Stated goal 1:
In the review of 102 Dalmatians, why does Depardieu's character disappoint after his first entrance on the runway? Answer in one to three sentences.

Cruella’s new partner in crime is Jean Pierre Le Pelt (Gerard Depardieu), a weasel poacher-turned-fur designer. When he first strides onto a fashion-show runway wearing a leopard’s head as a codpiece, Depardieu gooses life into the film. Alas, he soon proves a stock henchman, unamusing aside from his frenchified pronunciation of puppies as poopies.
Speaking of which, Depardieu’s most humiliating moment finds him falling face-first into a commode. That’s merely one of myriad slapstick scenes clumsily staged by director Kevin Lima, making his non-animated debut after working with Close on Disney’s Tarzan. He makes Stephen Herek (helmer of ’96’s 101) look like Hitchcock.
102 Dalmatians does boast an aptly cartoonish look. Cruella’s elaborate two-tone costumes have once again been cleverly designed by three-time Oscar winner Anthony Powell (Tess), yet Close’s performance remains monotonous. She always goes to 11.

Input material:
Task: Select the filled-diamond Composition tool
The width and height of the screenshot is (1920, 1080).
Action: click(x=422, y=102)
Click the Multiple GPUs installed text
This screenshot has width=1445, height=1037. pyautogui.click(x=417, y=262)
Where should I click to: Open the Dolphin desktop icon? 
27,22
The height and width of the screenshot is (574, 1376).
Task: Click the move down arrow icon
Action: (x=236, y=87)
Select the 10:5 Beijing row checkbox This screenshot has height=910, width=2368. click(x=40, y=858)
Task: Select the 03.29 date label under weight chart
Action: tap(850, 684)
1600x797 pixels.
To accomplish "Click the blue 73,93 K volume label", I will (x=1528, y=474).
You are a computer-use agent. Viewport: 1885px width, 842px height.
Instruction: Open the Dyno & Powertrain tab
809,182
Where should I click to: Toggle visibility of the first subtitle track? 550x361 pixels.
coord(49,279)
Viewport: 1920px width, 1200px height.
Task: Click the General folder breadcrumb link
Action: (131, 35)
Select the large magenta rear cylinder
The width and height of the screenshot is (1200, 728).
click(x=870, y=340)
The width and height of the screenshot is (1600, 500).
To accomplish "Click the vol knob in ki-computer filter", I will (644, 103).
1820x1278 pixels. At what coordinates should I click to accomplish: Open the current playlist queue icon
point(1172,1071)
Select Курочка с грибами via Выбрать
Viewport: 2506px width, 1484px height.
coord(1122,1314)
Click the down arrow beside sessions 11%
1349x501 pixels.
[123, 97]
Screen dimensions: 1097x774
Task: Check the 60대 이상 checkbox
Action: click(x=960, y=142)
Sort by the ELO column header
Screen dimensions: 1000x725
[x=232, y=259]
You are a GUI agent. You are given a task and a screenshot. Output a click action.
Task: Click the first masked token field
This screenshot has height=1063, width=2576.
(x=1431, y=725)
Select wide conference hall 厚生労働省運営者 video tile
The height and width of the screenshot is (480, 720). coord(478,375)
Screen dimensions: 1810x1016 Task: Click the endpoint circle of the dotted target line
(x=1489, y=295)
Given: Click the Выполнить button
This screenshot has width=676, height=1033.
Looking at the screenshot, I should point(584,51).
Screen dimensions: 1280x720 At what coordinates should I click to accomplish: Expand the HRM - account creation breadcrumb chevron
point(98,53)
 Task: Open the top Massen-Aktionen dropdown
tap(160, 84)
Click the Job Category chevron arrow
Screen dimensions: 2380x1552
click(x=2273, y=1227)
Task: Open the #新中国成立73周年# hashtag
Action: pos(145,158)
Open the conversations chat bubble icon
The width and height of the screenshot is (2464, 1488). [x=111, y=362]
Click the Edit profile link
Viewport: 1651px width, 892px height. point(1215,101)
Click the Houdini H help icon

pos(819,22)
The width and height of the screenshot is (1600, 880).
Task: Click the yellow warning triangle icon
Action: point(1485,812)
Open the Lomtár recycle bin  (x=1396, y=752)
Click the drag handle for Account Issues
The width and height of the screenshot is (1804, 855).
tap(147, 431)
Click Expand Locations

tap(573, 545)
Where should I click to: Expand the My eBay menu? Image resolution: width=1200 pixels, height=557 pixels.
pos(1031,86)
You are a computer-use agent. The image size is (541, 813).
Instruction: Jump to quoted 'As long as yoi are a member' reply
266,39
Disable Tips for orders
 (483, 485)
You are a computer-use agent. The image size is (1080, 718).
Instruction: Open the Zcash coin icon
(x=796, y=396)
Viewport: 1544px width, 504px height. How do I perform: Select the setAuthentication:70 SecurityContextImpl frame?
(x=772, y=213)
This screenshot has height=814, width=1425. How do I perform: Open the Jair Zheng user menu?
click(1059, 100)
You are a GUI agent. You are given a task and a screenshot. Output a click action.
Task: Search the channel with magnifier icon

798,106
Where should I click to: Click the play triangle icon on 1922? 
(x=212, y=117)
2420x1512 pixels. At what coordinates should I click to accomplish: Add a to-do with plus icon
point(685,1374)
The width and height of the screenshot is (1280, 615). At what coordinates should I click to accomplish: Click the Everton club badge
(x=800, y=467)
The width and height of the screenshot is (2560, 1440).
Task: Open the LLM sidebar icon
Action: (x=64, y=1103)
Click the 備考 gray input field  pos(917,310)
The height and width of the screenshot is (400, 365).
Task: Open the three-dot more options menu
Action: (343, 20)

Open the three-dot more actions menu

Stated goal 2:
Reproduce the rows starting at the row that contains "1600x797 pixels." and ending at the row that contains "The width and height of the screenshot is (2464, 1488).", including both of those rows.

Exercise answer 1:
He soon turns out to be a stock henchman. The only amusing thing about him is his frenchified pronunciation of "puppies" as "poopies."

Exercise answer 2:
1600x797 pixels.
To accomplish "Click the blue 73,93 K volume label", I will (x=1528, y=474).
You are a computer-use agent. Viewport: 1885px width, 842px height.
Instruction: Open the Dyno & Powertrain tab
809,182
Where should I click to: Toggle visibility of the first subtitle track? 550x361 pixels.
coord(49,279)
Viewport: 1920px width, 1200px height.
Task: Click the General folder breadcrumb link
Action: (131, 35)
Select the large magenta rear cylinder
The width and height of the screenshot is (1200, 728).
click(x=870, y=340)
The width and height of the screenshot is (1600, 500).
To accomplish "Click the vol knob in ki-computer filter", I will (644, 103).
1820x1278 pixels. At what coordinates should I click to accomplish: Open the current playlist queue icon
point(1172,1071)
Select Курочка с грибами via Выбрать
Viewport: 2506px width, 1484px height.
coord(1122,1314)
Click the down arrow beside sessions 11%
1349x501 pixels.
[123, 97]
Screen dimensions: 1097x774
Task: Check the 60대 이상 checkbox
Action: click(x=960, y=142)
Sort by the ELO column header
Screen dimensions: 1000x725
[x=232, y=259]
You are a GUI agent. You are given a task and a screenshot. Output a click action.
Task: Click the first masked token field
This screenshot has height=1063, width=2576.
(x=1431, y=725)
Select wide conference hall 厚生労働省運営者 video tile
The height and width of the screenshot is (480, 720). coord(478,375)
Screen dimensions: 1810x1016 Task: Click the endpoint circle of the dotted target line
(x=1489, y=295)
Given: Click the Выполнить button
This screenshot has width=676, height=1033.
Looking at the screenshot, I should point(584,51).
Screen dimensions: 1280x720 At what coordinates should I click to accomplish: Expand the HRM - account creation breadcrumb chevron
point(98,53)
 Task: Open the top Massen-Aktionen dropdown
tap(160, 84)
Click the Job Category chevron arrow
Screen dimensions: 2380x1552
click(x=2273, y=1227)
Task: Open the #新中国成立73周年# hashtag
Action: pos(145,158)
Open the conversations chat bubble icon
The width and height of the screenshot is (2464, 1488). [x=111, y=362]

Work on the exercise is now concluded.